*WHAT YOU NEED TO DO*:
Would you please transcribe the records below from the line with "Click the blank main page area" through their final line, exactly and with no other lines?

*LISTED ENTRIES*:

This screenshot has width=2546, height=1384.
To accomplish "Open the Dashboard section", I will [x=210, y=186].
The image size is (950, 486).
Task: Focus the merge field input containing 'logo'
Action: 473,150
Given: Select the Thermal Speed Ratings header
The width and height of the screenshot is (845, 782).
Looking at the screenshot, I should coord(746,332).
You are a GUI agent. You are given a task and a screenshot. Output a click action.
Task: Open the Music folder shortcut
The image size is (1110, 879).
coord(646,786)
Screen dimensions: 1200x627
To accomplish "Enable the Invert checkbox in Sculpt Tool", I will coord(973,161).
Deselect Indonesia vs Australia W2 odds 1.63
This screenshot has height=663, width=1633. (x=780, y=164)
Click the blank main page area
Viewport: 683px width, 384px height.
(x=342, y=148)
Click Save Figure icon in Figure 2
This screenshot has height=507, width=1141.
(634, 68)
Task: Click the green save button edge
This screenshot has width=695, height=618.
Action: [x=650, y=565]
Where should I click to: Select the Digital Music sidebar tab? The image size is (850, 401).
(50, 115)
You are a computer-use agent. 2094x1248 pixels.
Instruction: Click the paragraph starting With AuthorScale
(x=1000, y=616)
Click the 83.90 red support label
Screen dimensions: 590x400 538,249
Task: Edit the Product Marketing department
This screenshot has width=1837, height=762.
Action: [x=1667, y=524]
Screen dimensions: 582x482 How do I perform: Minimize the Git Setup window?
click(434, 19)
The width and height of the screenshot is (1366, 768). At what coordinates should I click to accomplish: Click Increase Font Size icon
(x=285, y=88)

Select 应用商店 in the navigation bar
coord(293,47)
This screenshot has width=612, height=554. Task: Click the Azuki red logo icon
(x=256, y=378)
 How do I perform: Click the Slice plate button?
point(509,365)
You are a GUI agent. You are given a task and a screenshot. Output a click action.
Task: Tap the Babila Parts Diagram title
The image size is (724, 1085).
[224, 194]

*THE COMPLETED TASK*:
Click the blank main page area
Viewport: 683px width, 384px height.
(x=342, y=148)
Click Save Figure icon in Figure 2
This screenshot has height=507, width=1141.
(634, 68)
Task: Click the green save button edge
This screenshot has width=695, height=618.
Action: [x=650, y=565]
Where should I click to: Select the Digital Music sidebar tab? The image size is (850, 401).
(50, 115)
You are a computer-use agent. 2094x1248 pixels.
Instruction: Click the paragraph starting With AuthorScale
(x=1000, y=616)
Click the 83.90 red support label
Screen dimensions: 590x400 538,249
Task: Edit the Product Marketing department
This screenshot has width=1837, height=762.
Action: [x=1667, y=524]
Screen dimensions: 582x482 How do I perform: Minimize the Git Setup window?
click(434, 19)
The width and height of the screenshot is (1366, 768). At what coordinates should I click to accomplish: Click Increase Font Size icon
(x=285, y=88)

Select 应用商店 in the navigation bar
coord(293,47)
This screenshot has width=612, height=554. Task: Click the Azuki red logo icon
(x=256, y=378)
 How do I perform: Click the Slice plate button?
point(509,365)
You are a GUI agent. You are given a task and a screenshot. Output a click action.
Task: Tap the Babila Parts Diagram title
The image size is (724, 1085).
[224, 194]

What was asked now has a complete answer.